Publikacja: 06.09.2018 20:09

Korytarze muszą ze sobą współdziałać – mówili uczestnicy dyskusji

Korytarze muszą ze sobą współdziałać – mówili uczestnicy dyskusji

Foto: Fotorzepa, Piotr Guzik

Krzyżowanie się głównych szlaków transportowych Europy w Polsce – korytarza Północ–Południe z Nowym Jedwabnym Szlakiem – jest dla naszego kraju ogromną szansą na rozwój i zyski z polskiej logistyki, ocenili eksperci w panelu „Korytarz Północ–Południe – siła partnerstwa międzynarodowego w UE". Jednak by zarabiać na płynących do Europy towarach, potrzebne są najpierw inwestycje w intermodalne centra logistyczne, które umożliwią kompleksową obsługę przesyłek.

Ostrożna szansa

Korytarz transportowy Północ–Południe jest uważany za jeden z najważniejszych szlaków komunikacyjnych w Unii Europejskiej. Zapewnia połączenia kolejowe i drogowe krajów z północnej i środkowej Europy z państwami położonymi nad Morzem Adriatyckim i Morzem Czarnym. Z jego ogromnego potencjału, zwłaszcza w segmencie kolejowym, chce skorzystać Polska, czemu służyć ma właśnie współpraca Polski z partnerami z Litwy czy Włoch. Niezbędne są wciąż inwestycje w infrastrukturę, drogi i tory kolejowe, niwelowanie barier technicznych, prawnych i administracyjnych, które spowalniają przewóz towarów.
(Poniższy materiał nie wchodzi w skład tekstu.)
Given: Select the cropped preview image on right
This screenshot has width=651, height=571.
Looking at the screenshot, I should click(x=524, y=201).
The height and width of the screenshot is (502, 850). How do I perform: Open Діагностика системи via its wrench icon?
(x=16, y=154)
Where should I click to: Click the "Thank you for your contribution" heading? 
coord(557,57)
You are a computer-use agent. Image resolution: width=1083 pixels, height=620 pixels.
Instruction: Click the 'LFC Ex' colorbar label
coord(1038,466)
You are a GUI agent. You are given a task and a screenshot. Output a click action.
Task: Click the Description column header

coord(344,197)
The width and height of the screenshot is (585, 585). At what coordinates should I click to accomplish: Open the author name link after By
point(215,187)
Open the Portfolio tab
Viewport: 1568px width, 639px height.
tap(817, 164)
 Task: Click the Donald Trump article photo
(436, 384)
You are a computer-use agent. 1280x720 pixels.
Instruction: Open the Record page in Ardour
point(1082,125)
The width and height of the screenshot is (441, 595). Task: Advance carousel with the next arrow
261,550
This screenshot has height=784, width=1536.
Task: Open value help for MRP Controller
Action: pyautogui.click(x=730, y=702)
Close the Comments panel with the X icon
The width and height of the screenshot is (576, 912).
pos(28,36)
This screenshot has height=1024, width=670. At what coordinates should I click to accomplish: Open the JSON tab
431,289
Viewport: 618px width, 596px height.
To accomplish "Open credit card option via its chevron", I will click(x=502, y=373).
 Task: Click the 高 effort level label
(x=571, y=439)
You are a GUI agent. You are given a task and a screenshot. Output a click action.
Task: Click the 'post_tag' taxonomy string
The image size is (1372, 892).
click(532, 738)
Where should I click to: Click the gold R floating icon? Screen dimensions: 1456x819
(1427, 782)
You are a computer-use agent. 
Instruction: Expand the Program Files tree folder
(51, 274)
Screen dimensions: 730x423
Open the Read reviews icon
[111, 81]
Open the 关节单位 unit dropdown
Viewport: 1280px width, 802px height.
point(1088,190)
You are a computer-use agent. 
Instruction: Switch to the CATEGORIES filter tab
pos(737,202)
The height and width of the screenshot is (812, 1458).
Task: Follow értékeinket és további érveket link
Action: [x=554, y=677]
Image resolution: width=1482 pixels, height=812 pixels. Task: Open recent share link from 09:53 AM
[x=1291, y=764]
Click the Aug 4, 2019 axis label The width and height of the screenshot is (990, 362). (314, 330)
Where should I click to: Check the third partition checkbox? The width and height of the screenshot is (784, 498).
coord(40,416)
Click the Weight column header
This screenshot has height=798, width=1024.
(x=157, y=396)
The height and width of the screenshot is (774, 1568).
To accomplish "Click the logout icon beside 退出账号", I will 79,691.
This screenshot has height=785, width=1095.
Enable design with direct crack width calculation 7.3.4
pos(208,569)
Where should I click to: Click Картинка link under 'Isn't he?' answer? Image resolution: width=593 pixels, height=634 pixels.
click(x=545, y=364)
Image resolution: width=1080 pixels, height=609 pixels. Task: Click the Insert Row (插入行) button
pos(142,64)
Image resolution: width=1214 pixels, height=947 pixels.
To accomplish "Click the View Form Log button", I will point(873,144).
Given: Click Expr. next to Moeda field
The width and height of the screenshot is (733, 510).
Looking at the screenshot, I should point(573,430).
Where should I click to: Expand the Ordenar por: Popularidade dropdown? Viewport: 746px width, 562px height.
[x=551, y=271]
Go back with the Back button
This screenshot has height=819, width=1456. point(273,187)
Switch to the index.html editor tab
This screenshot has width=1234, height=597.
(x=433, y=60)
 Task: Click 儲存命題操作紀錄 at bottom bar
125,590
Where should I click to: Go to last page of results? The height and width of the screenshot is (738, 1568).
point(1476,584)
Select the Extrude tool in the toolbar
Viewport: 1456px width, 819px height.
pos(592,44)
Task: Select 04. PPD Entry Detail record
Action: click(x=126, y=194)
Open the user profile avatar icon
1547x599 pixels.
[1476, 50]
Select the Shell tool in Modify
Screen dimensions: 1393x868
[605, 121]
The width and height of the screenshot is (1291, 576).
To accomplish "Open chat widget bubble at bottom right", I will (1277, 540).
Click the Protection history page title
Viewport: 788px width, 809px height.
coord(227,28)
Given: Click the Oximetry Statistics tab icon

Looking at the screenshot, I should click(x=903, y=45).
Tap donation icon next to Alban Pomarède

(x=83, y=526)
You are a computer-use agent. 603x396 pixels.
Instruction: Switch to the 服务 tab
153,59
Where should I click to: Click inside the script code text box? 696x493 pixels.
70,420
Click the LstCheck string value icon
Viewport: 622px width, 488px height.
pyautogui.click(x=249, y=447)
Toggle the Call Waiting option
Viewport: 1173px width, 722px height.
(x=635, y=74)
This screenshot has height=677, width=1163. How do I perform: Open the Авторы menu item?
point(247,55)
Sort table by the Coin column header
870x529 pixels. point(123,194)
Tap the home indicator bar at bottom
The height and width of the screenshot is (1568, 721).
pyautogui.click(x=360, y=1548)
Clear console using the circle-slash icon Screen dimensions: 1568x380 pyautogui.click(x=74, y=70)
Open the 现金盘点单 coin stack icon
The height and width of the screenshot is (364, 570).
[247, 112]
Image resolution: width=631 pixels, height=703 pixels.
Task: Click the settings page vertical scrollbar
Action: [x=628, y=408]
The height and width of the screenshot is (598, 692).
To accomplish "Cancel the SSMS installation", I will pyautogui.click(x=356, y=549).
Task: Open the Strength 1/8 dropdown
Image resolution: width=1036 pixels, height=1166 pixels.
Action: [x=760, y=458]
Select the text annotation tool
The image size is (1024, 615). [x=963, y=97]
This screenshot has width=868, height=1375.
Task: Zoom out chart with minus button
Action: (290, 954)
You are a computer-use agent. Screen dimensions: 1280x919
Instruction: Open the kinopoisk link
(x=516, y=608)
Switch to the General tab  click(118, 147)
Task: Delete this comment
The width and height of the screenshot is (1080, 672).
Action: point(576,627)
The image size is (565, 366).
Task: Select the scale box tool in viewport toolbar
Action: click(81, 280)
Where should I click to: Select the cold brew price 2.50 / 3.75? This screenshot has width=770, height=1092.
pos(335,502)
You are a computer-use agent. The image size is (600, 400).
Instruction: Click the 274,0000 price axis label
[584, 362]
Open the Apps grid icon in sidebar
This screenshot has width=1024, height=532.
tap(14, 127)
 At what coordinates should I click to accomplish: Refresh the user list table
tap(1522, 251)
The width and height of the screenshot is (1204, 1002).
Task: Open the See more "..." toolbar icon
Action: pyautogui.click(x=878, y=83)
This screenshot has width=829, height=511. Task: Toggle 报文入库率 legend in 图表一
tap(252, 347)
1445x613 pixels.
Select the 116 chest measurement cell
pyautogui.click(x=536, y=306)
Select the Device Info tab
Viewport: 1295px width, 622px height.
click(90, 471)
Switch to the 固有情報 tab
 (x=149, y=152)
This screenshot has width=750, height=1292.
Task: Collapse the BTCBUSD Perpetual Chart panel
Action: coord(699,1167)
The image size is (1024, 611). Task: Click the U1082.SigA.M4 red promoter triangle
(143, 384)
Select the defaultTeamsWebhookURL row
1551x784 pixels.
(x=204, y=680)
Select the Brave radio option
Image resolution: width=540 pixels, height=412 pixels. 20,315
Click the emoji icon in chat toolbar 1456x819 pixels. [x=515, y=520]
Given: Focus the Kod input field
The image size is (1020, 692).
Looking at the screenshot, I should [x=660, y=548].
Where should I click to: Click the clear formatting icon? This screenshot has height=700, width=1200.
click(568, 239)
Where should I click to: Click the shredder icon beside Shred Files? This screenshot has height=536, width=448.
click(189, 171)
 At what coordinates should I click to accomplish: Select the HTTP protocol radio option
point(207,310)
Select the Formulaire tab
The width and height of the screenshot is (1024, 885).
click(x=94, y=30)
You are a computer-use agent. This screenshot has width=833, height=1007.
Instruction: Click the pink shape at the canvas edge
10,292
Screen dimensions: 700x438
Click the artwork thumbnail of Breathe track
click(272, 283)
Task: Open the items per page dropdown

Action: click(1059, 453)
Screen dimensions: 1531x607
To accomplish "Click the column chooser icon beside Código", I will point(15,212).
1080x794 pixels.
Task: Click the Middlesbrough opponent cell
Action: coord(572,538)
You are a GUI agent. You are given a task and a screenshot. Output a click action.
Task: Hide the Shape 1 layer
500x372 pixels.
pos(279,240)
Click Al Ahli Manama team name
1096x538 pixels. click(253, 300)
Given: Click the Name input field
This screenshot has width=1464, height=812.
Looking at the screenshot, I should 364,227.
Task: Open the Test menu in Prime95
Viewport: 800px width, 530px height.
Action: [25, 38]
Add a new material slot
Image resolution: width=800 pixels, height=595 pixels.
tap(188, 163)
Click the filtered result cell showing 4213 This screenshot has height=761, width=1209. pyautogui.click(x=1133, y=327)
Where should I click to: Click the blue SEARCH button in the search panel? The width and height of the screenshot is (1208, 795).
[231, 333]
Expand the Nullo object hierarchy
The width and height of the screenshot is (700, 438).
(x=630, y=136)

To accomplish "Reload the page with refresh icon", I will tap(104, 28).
Eksperci rynku kolejowego zgodnie ocenili, że rozwój tych korytarzy jest szansą dla Polski, a także, że rozwój korytarza bałtyckiego i związana z nim współpraca międzynarodowa jest przyszłością. – Rozmawiamy w branży o rozbudowie korytarza Północ–Południe, który ma ogromne znaczenie zwłaszcza w naszej specjalizacji, czyli transporcie intermodalnym. Tu kluczowa jest możliwość połączenia portów, ponieważ 60 proc. ładunków trafia do Polski właśnie tą drogą – powiedział Czesław Warsewicz, prezes PKP Cargo.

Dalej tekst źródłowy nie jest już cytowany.